- _Stored data entries_
= Beginning of Section =
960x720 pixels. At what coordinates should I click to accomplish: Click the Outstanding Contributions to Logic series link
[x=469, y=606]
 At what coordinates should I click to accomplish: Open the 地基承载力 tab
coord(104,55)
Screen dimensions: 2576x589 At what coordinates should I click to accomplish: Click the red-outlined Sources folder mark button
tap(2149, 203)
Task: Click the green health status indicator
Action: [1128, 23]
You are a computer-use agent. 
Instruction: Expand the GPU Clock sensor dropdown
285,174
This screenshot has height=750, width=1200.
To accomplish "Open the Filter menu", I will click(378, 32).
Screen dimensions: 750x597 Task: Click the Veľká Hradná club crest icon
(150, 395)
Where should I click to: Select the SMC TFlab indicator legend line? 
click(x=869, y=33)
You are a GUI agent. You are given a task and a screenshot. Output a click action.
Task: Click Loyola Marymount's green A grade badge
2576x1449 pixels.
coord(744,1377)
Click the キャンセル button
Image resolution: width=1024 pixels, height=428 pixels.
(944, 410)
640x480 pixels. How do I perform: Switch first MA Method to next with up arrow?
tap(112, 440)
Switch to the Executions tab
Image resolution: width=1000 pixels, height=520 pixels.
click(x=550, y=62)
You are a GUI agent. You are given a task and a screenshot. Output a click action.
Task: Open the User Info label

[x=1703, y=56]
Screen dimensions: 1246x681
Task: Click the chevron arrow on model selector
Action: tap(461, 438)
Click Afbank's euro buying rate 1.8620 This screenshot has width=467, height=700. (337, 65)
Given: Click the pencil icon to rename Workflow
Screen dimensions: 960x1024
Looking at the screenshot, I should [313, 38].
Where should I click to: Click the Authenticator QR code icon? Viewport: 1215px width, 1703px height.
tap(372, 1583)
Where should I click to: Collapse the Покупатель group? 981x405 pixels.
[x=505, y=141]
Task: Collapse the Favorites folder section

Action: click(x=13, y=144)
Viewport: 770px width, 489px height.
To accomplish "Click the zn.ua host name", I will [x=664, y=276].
= End of Section =
- _EXERCISE_
Exactly as they are written, print the entries again.

- _PROBLEM SOLUTION_
960x720 pixels. At what coordinates should I click to accomplish: Click the Outstanding Contributions to Logic series link
[x=469, y=606]
 At what coordinates should I click to accomplish: Open the 地基承载力 tab
coord(104,55)
Screen dimensions: 2576x589 At what coordinates should I click to accomplish: Click the red-outlined Sources folder mark button
tap(2149, 203)
Task: Click the green health status indicator
Action: [1128, 23]
You are a computer-use agent. 
Instruction: Expand the GPU Clock sensor dropdown
285,174
This screenshot has height=750, width=1200.
To accomplish "Open the Filter menu", I will click(378, 32).
Screen dimensions: 750x597 Task: Click the Veľká Hradná club crest icon
(150, 395)
Where should I click to: Select the SMC TFlab indicator legend line? 
click(x=869, y=33)
You are a GUI agent. You are given a task and a screenshot. Output a click action.
Task: Click Loyola Marymount's green A grade badge
2576x1449 pixels.
coord(744,1377)
Click the キャンセル button
Image resolution: width=1024 pixels, height=428 pixels.
(944, 410)
640x480 pixels. How do I perform: Switch first MA Method to next with up arrow?
tap(112, 440)
Switch to the Executions tab
Image resolution: width=1000 pixels, height=520 pixels.
click(x=550, y=62)
You are a GUI agent. You are given a task and a screenshot. Output a click action.
Task: Open the User Info label

[x=1703, y=56]
Screen dimensions: 1246x681
Task: Click the chevron arrow on model selector
Action: tap(461, 438)
Click Afbank's euro buying rate 1.8620 This screenshot has width=467, height=700. (337, 65)
Given: Click the pencil icon to rename Workflow
Screen dimensions: 960x1024
Looking at the screenshot, I should [313, 38].
Where should I click to: Click the Authenticator QR code icon? Viewport: 1215px width, 1703px height.
tap(372, 1583)
Where should I click to: Collapse the Покупатель group? 981x405 pixels.
[x=505, y=141]
Task: Collapse the Favorites folder section

Action: click(x=13, y=144)
Viewport: 770px width, 489px height.
To accomplish "Click the zn.ua host name", I will [x=664, y=276].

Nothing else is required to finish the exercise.